He turned around slowly.
I pulled myself up into a standing position, using all the willpower I had not to fall. I staggered, and I swayed, and had to brace myself against the couch, but at least I was facing him. I didn’t want him looking down on me one second longer.
“You didn’t kill Arlo for justice, you killed him to save yourself,” I said. “If I turned Arlo over to the police, there would have been a trial and the truth about Lauren would have come out. You couldn’t allow that. The only thing stopping you from killing me are those big tracks I left. You can’t risk what an investigation into my disappearance would reveal about you and Lauren. In the end, that’s all that matters to you.”
Cyril shook his head sadly. “You really don’t understand, do you? I don’t care if anyone finds out about Kelly and me. I don’t care about anything now that she’s gone.”
He turned and walked out.
Chapter Twenty-Four
I was getting pretty good at cleaning up crime scenes.

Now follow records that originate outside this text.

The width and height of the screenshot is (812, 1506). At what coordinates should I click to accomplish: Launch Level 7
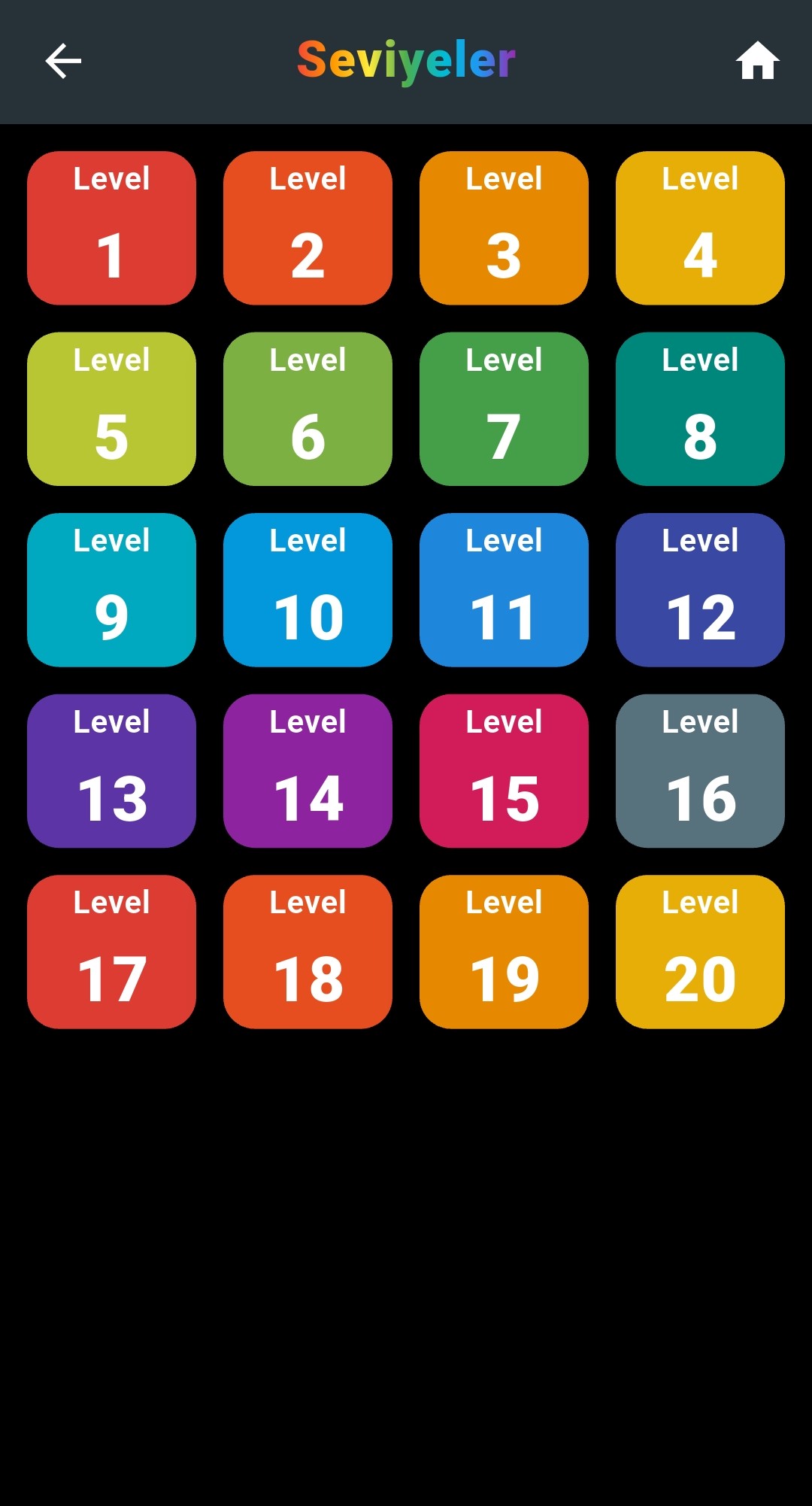(504, 408)
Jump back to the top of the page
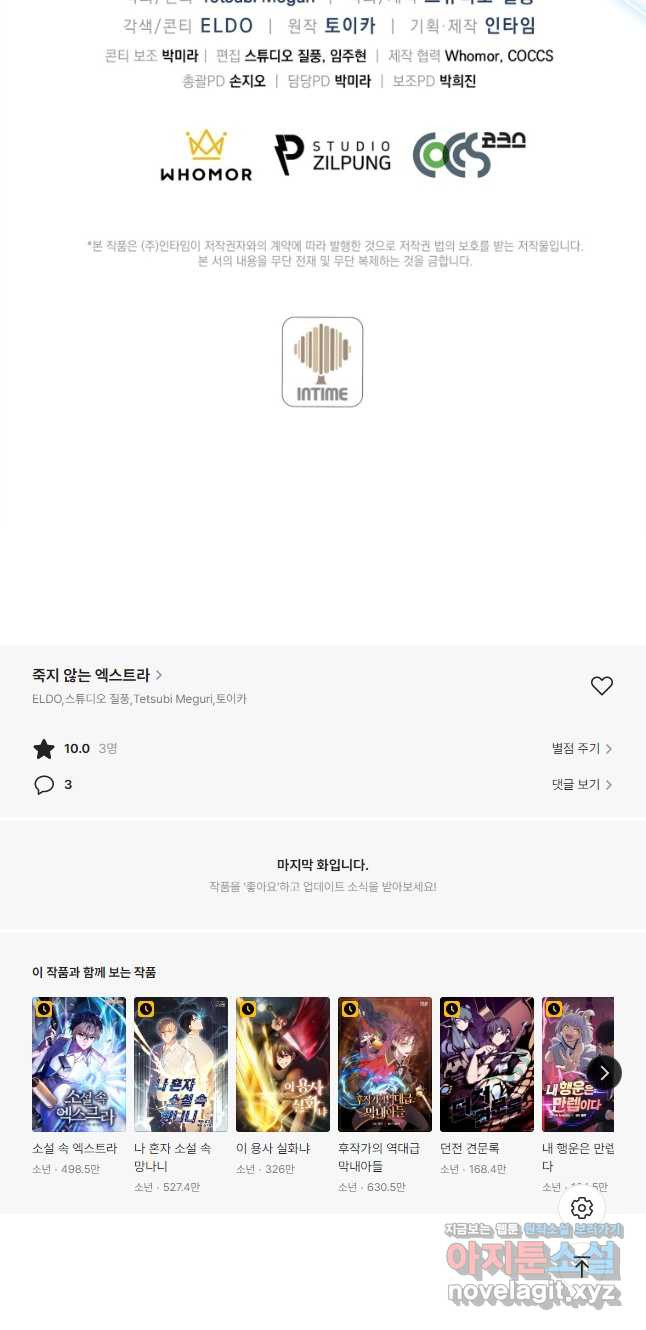The height and width of the screenshot is (1330, 646). click(582, 1267)
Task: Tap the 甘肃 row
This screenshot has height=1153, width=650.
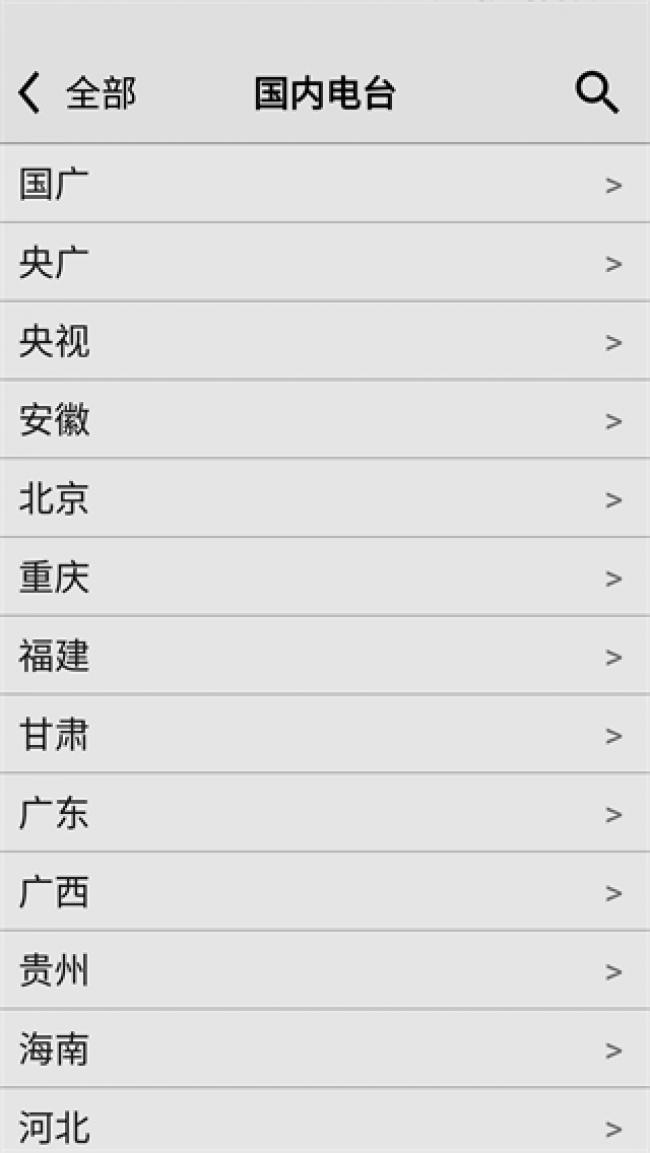Action: point(324,735)
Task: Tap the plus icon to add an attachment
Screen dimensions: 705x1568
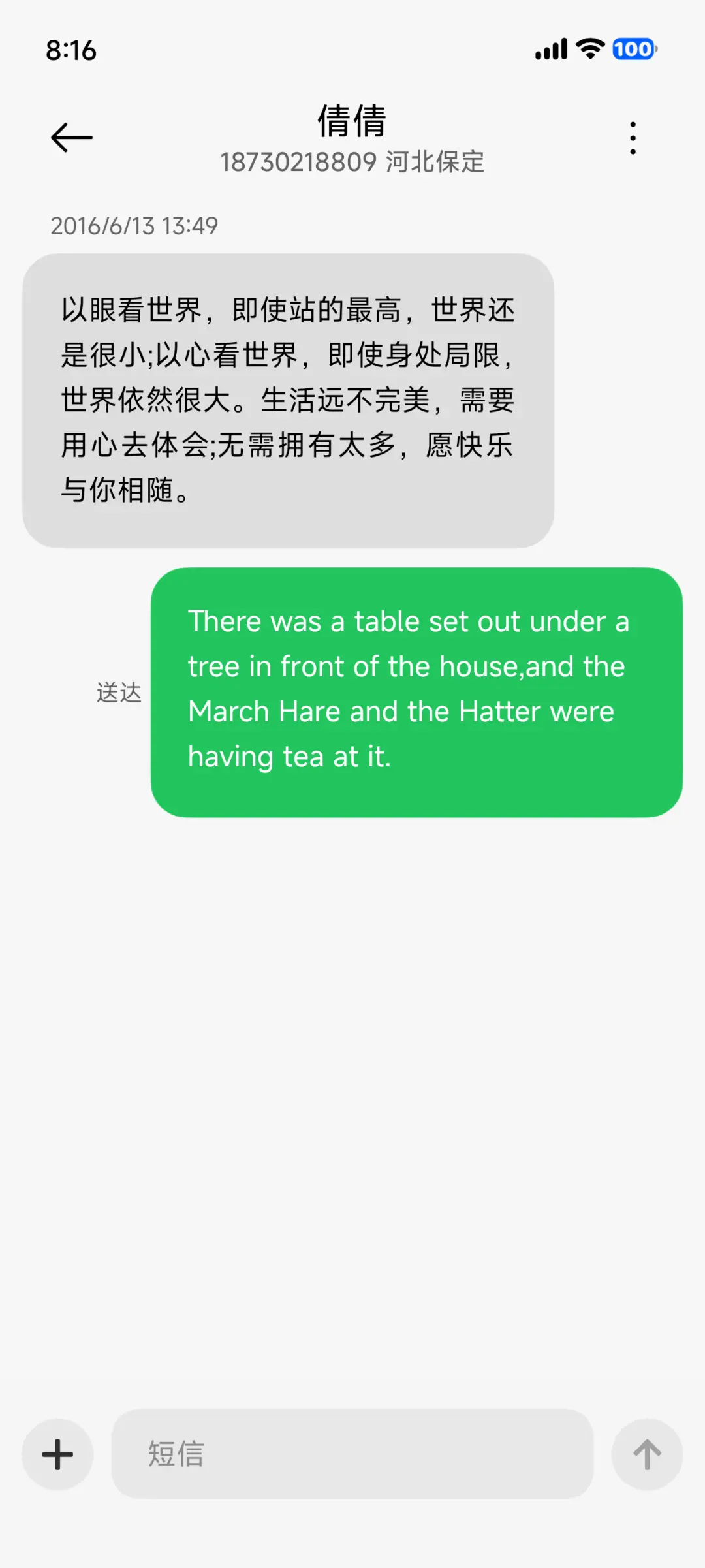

I changed out of my bloody clothes and, once I felt clear-headed enough to drive, I went up the highway to the next town and stopped at a 7-11. I bought some cleaning supplies and a baseball cap to hide the ugly lump on my head.
I got back to my cabin around dawn and wiped up the blood and anyplace I thought Arlo might have left his prints. At the same time, I was also unwillingly removing any trace of Cyril, too. That made me an accomplice-after-the-fact to two murders.
I wasn’t proud of it.
There wasn’t anything I could do about the slashed blanket on my bed. I figured if I took it, that would call more attention than the tear would. Besides, I had to believe those ratty blankets tore pretty easily, so I turned the tear into a rip and left it.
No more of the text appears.